Ministry of Trade, Industry and Energy Announces 'June Export-Import Trends'
First Two Months in 11 Years with -20% After April-May Financial Crisis
June Decline Narrows to -10% Range
Trade Balance Surplus for Two Consecutive Months
Government-Supported Auto and Petrochemical Sectors Still Lagging
Auto Parts -45%, Automobiles -33.2%, Petrochemicals -11.8%
[Asia Economy Reporter Moon Chaeseok] Our exports have yet to fully recover from the impact of the novel coronavirus disease (COVID-19), but the rate of decline has lessened. In April and May, exports fell by more than 20% year-on-year for two consecutive months for the first time since the 2009 financial crisis, but last month the decrease was 10.9%.
According to the 'June Export-Import Trends' released by the Ministry of Trade, Industry and Energy on the 1st, exports last month amounted to $39.21 billion, down 10.9% from the same month last year. Since Memorial Day fell on a Saturday, the number of working days was 23.5, two days more than last year's 21.5 days.
When adjusted for the number of working days, the average daily export value was $1.669 billion, a decrease of 18.5% compared to the same period last year.
Imports were $35.55 billion, down 11.4%. The trade balance recorded a surplus of $3.67 billion. This marks a surplus for two consecutive months, and the surplus amount increased compared to the $440 million surplus recorded in May.
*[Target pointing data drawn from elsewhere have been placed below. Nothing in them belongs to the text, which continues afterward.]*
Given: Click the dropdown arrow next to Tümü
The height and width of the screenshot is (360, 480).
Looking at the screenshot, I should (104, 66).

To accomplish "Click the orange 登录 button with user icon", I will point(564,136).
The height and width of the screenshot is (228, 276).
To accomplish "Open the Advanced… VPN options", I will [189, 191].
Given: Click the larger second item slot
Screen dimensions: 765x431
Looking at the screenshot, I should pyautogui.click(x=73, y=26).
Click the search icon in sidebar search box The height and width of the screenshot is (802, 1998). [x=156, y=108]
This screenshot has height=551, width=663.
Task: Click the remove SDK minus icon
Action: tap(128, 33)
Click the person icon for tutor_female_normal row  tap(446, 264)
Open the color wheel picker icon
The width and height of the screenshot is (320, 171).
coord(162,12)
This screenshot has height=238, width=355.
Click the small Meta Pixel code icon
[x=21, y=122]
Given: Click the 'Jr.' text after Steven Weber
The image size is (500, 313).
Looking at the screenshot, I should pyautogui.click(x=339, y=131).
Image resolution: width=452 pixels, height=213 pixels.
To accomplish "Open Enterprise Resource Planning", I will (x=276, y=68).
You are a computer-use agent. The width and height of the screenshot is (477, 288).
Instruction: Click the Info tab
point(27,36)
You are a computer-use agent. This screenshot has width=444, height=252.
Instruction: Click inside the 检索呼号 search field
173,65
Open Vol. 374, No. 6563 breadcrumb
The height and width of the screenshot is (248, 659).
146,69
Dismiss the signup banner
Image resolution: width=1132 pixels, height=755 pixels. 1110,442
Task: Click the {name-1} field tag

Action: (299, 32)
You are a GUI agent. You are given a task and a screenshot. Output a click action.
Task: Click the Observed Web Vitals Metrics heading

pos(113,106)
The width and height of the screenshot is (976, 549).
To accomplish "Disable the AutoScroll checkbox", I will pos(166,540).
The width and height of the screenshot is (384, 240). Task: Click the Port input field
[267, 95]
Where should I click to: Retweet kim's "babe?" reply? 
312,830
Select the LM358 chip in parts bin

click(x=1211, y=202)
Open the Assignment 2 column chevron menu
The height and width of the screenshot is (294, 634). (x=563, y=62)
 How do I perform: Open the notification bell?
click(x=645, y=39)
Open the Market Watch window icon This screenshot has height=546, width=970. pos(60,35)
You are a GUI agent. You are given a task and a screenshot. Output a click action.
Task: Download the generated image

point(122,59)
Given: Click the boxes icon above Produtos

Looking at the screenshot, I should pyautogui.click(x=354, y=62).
Exports have been declining for four consecutive months. The key question was whether the rate of decline could be reduced to single digits, but this was not achieved. The figures were -0.2% in March, -24.3% in April, -23.7% in May, and -10.9% last month.
This marks the first time in 11 years since July and August 2009, when the decline was -22.1% and -20.9% respectively, that the second half of the year begins with the rate of decline falling below the -20% range for two consecutive months.
The performance of industries heavily supported by the government, such as automobiles, auto parts, and petrochemicals, remained sluggish.
Automobile exports were down 33.2% year-on-year, and auto parts fell by 45%. These industries are receiving full government support for liquidity through financial institutions such as the Korea Trade Insurance Corporation. However, due to the nature of the products, the trend in performance needs to be monitored further.
Petrochemicals also declined by 11.8%. Although oil prices have risen, the sector has not yet recovered from its slump.
An official from the Ministry of Trade, Industry and Energy explained, "While the impact of COVID-19 continues, the export decline rate this month narrowed from the -20% range to the -10% range for the first time in three months. Although major items continue to see export decreases, the rate of decline for items that were severely affected last month has somewhat lessened."
Export performance in major markets was also not very favorable. The United States saw an 8.3% decrease year-on-year, the European Union (EU) declined by 17%, and the Association of Southeast Asian Nations (ASEAN) fell by 10.8%. The good news is that China, the largest export destination accounting for about a quarter of our exports, increased by 9.5%.